**Source text**

┌────────

Basic Statistics

A

arceaf

Hi,

I am using statistics to develop a finacial model on excel.

I have created a table that lists returns of a security over a give
period of time. I have used formulas to calculate the mean and standar
dev of the returns.

Right now, I am using the norm.inv function =norm.inv(.05, Standard Dev
Mean) to come up with the minimum return @ a 95% confidence.

Now, I want to come up with the MAX return at 95% confidence, but don'
know which formula I should use:

Should I use:

NORM.INV(0.95,Mean,Standard dev)
or
NORM.DIST(0.05,Mean,Standard dev,TRUE)

I really appreciate the help
 
J

joeu2004

arceaf said:
I have created a table that lists returns of a security
over a given period of time. I have used formulas to
calculate the mean and standard dev of the returns.

Right now, I am using the norm.inv function
=norm.inv(.05, Standard Dev,Mean)
to come up with the minimum return @ a 95% confidence.

That is incorrect. Ignoring the typo, that does not determine a limit with
"95% confidence".


arceaf said:
Now, I want to come up with the MAX return at 95% confidence,
but don't know which formula I should use:
NORM.INV(0.95,Mean,Standard dev)
or
NORM.DIST(0.05,Mean,Standard dev,TRUE)

NORMDIST returns a probability, not a value in the distribution.

__If__ the security returns [sic] are normally distributed (TBD), 95% of the
security returns are between:

minRtn: =NORMINV(2.5%,mean,sd)
maxRtn: =NORMINV(97.5%,mean,sd)

However, that does __not__ mean we are 95% confident of those limits.

Usually, the confidence interval is around the mean.

First, we must calculate the std error of the mean:

se: =sd/SQRT(n)

That assumes sd is the __sampling__ std dev, using STDEV or STDEV.S.

Then the 95% confidence interval around the mean is:

minMean: =mean-NORMSINV(97.5%)*se
maxMean: =mean+NORMSINV(97.5%)*se

That assumes n is "large".

└────────

Write the next part of the forum thread above about confidence intervals in Excel, starting right after its final sentence.

[Element and text position data]
┌────────

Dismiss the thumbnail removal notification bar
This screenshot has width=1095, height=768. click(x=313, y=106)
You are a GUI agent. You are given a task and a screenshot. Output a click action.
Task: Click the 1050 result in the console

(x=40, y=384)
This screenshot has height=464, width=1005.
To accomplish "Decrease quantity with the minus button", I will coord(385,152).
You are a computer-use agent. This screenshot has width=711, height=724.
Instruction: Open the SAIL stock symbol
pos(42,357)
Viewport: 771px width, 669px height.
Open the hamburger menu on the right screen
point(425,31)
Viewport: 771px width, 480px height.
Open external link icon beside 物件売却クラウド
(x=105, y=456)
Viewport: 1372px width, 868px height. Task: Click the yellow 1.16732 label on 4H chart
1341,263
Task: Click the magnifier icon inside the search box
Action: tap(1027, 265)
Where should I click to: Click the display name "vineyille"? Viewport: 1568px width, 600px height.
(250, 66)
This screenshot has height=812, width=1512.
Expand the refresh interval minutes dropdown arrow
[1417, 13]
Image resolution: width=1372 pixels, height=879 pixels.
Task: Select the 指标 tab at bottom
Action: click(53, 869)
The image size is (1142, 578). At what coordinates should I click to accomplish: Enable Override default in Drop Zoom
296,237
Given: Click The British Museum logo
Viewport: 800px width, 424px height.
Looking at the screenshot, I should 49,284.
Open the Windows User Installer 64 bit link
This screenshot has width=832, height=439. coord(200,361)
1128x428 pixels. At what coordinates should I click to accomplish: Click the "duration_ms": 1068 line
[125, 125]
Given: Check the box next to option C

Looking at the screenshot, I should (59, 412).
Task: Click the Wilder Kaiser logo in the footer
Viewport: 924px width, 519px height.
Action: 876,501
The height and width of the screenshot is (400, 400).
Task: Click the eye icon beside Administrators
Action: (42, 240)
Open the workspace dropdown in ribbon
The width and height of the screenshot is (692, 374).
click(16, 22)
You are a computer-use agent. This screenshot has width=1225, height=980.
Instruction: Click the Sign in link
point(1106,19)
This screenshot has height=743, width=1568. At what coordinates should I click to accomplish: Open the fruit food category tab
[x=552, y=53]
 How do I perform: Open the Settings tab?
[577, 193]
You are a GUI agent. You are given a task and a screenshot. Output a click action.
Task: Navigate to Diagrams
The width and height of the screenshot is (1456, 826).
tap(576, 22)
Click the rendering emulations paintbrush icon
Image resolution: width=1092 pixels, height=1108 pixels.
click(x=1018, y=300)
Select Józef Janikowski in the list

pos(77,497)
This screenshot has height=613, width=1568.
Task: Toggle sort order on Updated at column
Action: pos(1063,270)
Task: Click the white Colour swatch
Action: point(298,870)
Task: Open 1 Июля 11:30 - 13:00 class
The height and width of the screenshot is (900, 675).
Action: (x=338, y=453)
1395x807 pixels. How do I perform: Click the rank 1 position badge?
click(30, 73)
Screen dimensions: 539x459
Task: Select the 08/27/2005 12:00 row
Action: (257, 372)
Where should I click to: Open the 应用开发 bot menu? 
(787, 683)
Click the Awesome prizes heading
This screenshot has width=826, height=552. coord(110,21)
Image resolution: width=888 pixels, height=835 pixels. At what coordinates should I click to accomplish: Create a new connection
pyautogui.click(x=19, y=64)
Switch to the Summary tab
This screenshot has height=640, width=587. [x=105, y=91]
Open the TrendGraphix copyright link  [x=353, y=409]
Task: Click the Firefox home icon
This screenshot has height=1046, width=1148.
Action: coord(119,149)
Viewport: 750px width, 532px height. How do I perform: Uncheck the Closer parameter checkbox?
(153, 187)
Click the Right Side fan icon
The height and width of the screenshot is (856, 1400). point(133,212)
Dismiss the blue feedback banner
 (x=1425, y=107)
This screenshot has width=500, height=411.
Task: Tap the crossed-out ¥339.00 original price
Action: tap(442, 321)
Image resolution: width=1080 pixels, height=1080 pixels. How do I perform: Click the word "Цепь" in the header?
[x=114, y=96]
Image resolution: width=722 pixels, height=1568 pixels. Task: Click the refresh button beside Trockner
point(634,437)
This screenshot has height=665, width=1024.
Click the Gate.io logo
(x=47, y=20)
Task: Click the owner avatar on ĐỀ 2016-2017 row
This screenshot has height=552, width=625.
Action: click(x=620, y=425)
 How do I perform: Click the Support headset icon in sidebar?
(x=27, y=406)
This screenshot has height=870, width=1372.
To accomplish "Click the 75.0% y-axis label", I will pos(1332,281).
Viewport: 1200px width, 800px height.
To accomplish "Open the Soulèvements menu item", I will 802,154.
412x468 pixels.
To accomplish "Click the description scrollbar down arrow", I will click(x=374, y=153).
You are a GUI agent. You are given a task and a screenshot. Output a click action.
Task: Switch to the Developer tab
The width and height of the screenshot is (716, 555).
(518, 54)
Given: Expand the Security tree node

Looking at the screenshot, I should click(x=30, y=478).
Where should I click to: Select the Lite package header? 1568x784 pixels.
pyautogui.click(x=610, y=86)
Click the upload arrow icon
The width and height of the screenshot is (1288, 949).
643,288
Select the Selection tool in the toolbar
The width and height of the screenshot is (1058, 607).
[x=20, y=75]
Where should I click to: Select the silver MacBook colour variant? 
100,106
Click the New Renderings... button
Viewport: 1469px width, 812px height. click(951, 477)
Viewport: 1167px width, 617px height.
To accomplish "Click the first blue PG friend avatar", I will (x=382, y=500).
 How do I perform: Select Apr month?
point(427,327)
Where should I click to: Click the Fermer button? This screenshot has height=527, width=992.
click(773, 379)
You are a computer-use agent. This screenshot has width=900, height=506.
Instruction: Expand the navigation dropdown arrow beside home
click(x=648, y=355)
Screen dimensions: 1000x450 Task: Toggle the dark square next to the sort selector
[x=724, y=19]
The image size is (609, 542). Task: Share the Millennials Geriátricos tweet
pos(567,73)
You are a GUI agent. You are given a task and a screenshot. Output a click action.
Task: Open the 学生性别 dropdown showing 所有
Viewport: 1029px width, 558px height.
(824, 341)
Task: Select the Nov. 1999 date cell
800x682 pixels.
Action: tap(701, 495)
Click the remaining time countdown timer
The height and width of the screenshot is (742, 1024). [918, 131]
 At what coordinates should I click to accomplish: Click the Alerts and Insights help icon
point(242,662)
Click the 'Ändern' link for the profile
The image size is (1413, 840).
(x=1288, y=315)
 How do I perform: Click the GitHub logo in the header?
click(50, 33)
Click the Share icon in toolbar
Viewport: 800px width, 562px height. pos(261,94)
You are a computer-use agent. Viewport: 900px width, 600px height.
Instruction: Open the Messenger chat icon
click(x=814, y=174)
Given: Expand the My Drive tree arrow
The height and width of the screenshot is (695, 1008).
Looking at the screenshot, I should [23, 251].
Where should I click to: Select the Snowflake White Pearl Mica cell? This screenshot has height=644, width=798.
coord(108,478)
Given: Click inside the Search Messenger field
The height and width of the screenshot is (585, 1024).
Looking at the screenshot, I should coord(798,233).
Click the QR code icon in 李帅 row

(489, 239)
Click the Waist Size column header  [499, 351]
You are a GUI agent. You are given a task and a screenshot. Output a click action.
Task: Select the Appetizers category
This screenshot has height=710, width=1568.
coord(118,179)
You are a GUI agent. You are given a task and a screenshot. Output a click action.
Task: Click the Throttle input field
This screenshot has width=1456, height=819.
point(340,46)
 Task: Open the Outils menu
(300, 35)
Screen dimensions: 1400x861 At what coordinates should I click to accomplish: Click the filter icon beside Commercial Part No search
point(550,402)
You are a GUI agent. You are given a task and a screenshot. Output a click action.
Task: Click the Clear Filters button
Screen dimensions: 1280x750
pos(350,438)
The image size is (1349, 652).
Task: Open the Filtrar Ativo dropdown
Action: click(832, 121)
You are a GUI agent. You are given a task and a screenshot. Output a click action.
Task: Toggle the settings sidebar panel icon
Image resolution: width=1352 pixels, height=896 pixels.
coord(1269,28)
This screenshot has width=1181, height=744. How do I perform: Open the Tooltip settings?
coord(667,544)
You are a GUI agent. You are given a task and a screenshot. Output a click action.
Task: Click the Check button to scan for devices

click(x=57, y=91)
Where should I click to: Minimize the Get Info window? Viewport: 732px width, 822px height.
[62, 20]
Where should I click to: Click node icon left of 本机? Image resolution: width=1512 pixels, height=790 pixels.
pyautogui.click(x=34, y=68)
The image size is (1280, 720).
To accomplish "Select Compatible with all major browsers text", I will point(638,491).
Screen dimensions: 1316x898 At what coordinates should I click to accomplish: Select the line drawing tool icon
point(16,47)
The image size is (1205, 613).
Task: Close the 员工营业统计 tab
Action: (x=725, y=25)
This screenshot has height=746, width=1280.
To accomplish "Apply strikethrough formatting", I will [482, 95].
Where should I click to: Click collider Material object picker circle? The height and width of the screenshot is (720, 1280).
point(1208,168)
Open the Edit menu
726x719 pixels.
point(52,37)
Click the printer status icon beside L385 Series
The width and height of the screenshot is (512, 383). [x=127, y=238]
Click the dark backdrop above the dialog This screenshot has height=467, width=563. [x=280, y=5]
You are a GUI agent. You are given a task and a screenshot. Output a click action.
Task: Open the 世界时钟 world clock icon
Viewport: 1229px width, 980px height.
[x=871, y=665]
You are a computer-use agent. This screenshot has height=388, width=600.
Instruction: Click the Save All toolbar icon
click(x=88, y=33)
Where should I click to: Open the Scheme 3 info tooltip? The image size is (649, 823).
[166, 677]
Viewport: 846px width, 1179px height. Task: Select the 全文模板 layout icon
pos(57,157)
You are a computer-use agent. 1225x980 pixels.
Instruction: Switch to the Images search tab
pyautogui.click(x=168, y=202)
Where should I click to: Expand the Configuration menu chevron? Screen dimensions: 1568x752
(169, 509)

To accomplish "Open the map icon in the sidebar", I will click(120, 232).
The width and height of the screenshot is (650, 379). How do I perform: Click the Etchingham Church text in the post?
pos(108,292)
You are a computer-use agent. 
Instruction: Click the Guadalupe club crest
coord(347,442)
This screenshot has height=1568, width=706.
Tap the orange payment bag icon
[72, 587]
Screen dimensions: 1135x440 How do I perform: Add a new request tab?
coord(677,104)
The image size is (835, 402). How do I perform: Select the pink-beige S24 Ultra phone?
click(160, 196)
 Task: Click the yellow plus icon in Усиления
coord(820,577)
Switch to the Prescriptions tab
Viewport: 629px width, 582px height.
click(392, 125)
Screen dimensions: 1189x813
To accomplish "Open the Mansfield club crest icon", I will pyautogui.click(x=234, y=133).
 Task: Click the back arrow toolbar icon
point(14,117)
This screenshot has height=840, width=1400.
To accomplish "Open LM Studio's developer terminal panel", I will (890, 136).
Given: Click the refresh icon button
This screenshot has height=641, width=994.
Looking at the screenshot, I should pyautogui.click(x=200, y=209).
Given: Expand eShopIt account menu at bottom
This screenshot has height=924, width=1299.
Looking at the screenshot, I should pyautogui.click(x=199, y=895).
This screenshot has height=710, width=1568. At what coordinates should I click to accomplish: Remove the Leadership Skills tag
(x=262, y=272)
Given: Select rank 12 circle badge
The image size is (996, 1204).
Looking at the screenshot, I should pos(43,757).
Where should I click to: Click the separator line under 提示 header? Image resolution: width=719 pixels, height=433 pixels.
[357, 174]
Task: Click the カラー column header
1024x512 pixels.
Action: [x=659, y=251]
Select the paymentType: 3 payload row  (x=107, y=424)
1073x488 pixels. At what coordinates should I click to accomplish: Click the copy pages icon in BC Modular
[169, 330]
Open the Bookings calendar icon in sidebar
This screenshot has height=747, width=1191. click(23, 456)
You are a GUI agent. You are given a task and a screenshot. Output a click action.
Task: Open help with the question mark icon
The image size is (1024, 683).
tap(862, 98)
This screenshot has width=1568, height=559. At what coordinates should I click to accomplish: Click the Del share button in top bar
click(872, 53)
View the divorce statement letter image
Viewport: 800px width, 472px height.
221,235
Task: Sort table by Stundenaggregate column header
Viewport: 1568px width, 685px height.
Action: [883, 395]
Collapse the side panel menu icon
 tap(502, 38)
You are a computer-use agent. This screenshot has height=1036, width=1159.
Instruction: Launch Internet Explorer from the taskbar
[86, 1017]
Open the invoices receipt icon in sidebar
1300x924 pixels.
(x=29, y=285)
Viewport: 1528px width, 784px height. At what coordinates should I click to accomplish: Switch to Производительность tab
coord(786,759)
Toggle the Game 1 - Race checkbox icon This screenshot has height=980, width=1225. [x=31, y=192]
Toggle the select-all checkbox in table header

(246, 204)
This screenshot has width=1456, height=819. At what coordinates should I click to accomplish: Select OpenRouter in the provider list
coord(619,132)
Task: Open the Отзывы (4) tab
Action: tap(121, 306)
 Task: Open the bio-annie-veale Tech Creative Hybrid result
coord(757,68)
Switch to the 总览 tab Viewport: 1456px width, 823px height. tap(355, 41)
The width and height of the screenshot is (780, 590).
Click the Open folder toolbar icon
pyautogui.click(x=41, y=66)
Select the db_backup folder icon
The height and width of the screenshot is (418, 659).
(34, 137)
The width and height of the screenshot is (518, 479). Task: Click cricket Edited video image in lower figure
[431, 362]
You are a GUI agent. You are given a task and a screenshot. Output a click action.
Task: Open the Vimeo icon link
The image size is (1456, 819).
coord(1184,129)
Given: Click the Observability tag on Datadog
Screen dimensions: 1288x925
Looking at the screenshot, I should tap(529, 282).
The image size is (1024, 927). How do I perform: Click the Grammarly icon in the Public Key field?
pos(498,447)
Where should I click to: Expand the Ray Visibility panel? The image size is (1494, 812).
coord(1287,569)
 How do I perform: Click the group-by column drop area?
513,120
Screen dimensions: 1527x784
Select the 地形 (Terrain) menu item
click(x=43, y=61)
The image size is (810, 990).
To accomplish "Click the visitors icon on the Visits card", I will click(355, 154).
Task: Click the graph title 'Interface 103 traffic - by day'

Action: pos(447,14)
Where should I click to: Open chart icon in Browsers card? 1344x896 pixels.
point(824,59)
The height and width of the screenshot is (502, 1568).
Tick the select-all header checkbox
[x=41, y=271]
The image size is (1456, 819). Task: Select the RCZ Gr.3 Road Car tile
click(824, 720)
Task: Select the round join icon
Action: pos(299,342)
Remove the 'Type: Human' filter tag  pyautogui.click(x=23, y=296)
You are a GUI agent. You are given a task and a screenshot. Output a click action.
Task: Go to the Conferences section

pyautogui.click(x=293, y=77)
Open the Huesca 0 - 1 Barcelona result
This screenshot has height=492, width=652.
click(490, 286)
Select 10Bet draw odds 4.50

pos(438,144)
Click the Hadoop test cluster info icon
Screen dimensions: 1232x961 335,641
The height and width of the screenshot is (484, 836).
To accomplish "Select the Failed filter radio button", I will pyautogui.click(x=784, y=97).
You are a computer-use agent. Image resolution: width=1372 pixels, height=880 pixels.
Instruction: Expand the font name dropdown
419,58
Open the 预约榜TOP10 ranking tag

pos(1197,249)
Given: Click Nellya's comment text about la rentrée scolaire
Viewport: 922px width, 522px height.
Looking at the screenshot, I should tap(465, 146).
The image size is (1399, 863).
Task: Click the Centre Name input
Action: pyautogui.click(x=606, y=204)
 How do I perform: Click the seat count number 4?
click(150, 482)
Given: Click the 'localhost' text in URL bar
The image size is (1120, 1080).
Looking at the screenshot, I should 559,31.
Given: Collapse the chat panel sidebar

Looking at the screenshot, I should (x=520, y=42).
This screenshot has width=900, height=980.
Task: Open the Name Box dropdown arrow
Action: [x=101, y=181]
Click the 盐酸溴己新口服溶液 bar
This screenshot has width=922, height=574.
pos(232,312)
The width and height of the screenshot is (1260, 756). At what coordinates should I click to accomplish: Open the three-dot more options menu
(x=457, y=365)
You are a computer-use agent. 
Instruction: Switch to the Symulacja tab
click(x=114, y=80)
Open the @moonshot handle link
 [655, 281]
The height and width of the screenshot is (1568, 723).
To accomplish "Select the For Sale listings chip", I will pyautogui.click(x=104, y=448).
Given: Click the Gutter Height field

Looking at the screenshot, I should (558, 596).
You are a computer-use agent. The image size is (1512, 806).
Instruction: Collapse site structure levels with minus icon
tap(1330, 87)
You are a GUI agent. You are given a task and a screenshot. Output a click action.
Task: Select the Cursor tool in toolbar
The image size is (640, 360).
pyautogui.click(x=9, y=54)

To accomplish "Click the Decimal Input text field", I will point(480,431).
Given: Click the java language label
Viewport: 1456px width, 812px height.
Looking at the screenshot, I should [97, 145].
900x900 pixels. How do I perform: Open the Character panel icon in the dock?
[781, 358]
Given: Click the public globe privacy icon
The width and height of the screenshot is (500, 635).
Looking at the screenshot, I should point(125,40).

└────────

**Final answer**
If n is "small", we should use the Student's t-distribution. Then the 95%
confidence interval around the mean is:

minMean: =mean-TINV(5%,n-1)*se
maxMean: =mean+TINV(5%,n-1)*se

Note: There is no agreement about what "large" and "small" are. But for
n>=475, both NORMSINV(97.5%) and TINV(5%,n-1) are 1.96 when rounded to 2
decimal places, the common estimate of the multiplier for the 95% confidence
interval. On the other hand, there is no harm in always using TINV.

We might substitute minMean and maxMean into the minRtn and maxRtn formulas
above to determine the 95% confidence interval __for_each__.

But that is __not__ to say that we are 95% confident that 95% of the
security returns are between the smallest minRtn and the largest maxRtn, for
example.

To be honest, I am not sure how to specify a single range for 95% of the
security returns with 95% confidence. That is beyond (my) "basic
statistics". :)

-----

Nevertheless, the minRtn and maxRtn formulas are predicated on the
__assumption__ that the security returns [sic] are normally distributed.

(That assumption is not required for the minMean and maxMean formulas, due
to the Central Limit Theorem.)

There are a variety of tests for normality. Not everyone agrees on which is
best, AFAIK.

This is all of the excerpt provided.